# vertical 4 drawer legal size file cabinet plans.



## dbhost (Jan 28, 2008)

Okay, I need a couple of bigger filing cabinets to keep my papers straight in my home office. (work full time, consulting on the side, and trying to get my own business. going.). I do not want the particle board junk from Office Depot, and I thought this might just be a good project. Can somebody steer me to a good Legal size, 4 drawer filing cabinet plan I can build out of readily available plywood? This will give me a chance to practice some basic woodworking techniques, as well as provide me with the bookcase (es) I need. Thanks. (BTW, I need this right now more than I Need a workbench, which is why I am digging for this plan.)


----------



## cabinetman (Jul 5, 2007)

You can buy plans, or get them free, but not as rewarding as doing your own. If you want to add to your WW'ing experience try laying it out.

Start with your needs. If you want legal size drawers, decide which way you want them...front to back or left to right. Measure the folders you'll be using, including a Pendaflex style (hanging), and include height for a tab.

The drawer size may determine width, depth, and height. Make allowances for spacing, drawer slides, ends/divider thickness, etc.

## Required work:
• A. In the file cabinet thread, how would the part that opens with the words containing "## cabinetman (Jul" and closes with "height for a tab." read if you updated it to use "files" in place of "folders"?
• B. In the file cabinet thread, how would you say this sentence in Spanish: "Measure the folders you'll be using, including a Pendaflex style (hanging), and include height for a tab."
• C. Can you carry the file cabinet thread on from its final sentence?
The lines after this point are separate material and unrelated to the file cabinet thread.

## Provided information:

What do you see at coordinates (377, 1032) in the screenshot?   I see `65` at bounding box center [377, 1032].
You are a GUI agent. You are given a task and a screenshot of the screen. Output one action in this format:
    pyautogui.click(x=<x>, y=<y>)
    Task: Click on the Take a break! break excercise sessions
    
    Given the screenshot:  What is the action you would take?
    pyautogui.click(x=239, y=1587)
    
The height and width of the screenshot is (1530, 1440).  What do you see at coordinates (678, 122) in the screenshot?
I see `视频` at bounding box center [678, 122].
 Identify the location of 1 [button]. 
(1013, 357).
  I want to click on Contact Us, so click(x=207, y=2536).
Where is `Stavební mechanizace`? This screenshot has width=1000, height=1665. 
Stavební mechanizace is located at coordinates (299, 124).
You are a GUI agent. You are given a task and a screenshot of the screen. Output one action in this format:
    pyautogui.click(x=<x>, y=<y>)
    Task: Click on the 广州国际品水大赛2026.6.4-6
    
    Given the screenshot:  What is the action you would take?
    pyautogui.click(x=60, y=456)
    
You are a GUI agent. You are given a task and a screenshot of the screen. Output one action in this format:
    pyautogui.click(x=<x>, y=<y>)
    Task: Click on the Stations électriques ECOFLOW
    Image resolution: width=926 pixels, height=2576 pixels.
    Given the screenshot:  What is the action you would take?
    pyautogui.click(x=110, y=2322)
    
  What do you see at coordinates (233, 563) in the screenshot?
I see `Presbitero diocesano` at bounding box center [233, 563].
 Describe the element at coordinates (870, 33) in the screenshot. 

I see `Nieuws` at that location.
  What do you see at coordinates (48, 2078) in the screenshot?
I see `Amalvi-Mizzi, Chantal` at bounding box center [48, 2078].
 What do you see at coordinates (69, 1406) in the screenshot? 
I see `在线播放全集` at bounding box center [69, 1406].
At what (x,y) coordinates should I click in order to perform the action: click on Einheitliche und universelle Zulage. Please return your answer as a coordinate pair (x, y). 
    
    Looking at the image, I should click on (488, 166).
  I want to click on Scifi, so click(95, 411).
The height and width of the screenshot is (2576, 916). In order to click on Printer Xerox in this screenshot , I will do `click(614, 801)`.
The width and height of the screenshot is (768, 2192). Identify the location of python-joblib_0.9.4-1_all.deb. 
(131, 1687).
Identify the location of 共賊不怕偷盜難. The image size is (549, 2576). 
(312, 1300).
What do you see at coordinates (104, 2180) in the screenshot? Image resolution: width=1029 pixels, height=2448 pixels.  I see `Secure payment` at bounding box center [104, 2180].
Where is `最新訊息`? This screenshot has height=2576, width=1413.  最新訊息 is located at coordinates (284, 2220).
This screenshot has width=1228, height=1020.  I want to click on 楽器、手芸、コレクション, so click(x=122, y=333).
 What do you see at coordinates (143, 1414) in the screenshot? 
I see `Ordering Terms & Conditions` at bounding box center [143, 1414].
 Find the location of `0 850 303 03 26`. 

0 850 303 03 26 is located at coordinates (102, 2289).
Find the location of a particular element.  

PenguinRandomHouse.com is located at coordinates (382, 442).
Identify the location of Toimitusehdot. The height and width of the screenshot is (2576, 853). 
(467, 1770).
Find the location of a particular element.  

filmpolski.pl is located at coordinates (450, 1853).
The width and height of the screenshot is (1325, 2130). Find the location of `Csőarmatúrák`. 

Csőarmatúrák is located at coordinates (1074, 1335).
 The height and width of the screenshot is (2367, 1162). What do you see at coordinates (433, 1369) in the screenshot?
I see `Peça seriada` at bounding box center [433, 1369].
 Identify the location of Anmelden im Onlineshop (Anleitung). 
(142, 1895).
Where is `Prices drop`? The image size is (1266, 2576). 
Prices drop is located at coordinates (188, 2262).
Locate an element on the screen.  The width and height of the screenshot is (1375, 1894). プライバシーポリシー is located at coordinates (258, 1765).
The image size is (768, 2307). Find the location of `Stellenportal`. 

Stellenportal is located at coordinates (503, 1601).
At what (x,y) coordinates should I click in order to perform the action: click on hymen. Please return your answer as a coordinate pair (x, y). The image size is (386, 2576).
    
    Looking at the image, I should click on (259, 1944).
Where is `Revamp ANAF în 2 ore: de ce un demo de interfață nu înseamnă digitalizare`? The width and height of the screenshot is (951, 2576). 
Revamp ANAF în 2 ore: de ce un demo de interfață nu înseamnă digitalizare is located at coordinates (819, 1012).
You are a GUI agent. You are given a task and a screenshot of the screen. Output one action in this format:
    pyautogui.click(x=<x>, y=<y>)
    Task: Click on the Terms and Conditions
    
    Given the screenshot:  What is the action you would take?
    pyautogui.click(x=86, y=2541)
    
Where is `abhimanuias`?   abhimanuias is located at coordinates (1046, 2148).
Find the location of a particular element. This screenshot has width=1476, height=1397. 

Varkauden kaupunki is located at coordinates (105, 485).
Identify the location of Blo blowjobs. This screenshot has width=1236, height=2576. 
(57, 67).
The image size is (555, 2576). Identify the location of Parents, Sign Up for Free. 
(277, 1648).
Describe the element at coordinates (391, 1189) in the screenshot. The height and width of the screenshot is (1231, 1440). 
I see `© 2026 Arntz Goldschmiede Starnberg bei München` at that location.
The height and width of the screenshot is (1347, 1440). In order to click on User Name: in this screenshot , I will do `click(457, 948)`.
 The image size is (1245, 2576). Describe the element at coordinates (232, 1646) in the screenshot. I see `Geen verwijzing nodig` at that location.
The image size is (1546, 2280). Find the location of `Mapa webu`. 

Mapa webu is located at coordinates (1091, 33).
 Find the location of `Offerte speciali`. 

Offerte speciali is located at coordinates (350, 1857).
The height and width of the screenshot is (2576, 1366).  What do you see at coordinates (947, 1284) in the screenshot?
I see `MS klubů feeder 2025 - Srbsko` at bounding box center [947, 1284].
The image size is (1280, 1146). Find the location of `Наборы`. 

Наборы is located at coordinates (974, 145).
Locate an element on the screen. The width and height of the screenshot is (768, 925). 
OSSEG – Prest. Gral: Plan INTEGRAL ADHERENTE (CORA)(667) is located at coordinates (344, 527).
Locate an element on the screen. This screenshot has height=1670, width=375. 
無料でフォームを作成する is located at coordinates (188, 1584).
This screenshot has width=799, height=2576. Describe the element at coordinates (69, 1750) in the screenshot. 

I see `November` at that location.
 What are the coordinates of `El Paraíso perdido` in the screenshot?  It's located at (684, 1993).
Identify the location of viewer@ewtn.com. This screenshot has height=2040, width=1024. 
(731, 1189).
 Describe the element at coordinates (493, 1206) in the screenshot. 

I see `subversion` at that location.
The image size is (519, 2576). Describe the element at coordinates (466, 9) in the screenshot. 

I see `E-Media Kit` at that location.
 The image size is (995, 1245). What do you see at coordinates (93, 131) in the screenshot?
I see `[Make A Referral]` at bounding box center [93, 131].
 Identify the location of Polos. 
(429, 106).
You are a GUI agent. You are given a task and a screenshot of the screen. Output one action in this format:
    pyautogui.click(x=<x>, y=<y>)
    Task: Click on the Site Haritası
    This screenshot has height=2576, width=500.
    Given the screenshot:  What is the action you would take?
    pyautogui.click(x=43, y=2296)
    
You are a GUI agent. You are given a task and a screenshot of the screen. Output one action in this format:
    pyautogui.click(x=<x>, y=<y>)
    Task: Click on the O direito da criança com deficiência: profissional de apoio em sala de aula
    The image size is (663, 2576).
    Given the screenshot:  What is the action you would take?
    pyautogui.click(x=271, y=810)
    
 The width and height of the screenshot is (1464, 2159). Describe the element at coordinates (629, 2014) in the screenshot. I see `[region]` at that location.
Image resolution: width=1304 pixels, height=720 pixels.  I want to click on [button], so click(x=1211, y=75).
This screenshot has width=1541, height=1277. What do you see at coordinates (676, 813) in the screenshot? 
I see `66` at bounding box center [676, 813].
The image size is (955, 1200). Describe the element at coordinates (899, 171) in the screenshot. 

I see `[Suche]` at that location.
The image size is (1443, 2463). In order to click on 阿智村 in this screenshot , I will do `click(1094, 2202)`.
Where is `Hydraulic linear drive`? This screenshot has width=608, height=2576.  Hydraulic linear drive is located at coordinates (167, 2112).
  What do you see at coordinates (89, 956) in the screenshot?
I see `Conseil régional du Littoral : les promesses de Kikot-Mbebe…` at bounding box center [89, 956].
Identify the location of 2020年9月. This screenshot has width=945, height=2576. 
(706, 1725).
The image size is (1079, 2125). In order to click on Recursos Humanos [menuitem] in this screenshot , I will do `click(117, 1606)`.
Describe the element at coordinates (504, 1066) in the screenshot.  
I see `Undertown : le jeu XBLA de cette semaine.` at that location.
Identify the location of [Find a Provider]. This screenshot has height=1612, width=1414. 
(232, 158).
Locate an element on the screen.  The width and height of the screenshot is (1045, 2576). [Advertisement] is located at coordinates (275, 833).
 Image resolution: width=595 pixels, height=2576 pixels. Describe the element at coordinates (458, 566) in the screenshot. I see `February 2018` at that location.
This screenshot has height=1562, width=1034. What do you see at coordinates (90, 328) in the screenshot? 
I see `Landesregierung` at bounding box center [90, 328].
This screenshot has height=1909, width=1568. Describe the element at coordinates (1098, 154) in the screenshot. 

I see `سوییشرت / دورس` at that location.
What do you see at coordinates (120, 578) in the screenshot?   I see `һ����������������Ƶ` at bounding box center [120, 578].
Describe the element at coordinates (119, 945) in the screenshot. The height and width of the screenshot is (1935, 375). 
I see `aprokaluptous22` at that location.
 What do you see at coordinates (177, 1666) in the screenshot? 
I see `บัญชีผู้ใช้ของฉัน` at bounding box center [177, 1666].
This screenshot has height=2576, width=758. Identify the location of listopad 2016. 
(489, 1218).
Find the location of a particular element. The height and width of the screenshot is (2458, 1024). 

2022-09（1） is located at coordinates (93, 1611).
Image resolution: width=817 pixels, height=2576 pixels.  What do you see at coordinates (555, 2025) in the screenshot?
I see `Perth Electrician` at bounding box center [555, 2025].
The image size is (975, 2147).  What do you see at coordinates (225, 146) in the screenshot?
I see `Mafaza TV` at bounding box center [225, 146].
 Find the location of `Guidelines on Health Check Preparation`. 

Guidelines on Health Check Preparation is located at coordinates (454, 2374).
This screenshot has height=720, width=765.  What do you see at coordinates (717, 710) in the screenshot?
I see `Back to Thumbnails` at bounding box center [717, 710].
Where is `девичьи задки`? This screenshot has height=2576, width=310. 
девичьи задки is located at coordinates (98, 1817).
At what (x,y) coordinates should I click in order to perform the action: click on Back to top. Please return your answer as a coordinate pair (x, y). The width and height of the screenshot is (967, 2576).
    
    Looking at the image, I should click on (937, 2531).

## Per-task outputs:
• A.
## cabinetman (Jul 5, 2007)

You can buy plans, or get them free, but not as rewarding as doing your own. If you want to add to your WW'ing experience try laying it out.

Start with your needs. If you want legal size drawers, decide which way you want them...front to back or left to right. Measure the files you'll be using, including a Pendaflex style (hanging), and include height for a tab.

• B. Mida las carpetas que vaya a usar, incluido un estilo Pendaflex (colgante), e incluya altura para una pestaña.

• C.
It's really very simple. Start off with a rough sketch and keep plugging in dimensions to the sketch to get final dimensions for the entire project.

Then you make a materials list, cut list, any fabrication details. Then cut out parts, put together, finish, and you're done. See how fast it really goes.

Or, you might try www.plansnow.com


----------



## stuart (Jan 20, 2008)

yeah I hate those fake garbage from office depot or any other place that sells these quickie office set ups that reeks over time.

I'd say go with your own wood and your own efforts.

Save a little $ any way.


----------



## Benjamin Jones (Mar 2, 2008)

*File Cabinet plans and others*

Try this company - very nice plans.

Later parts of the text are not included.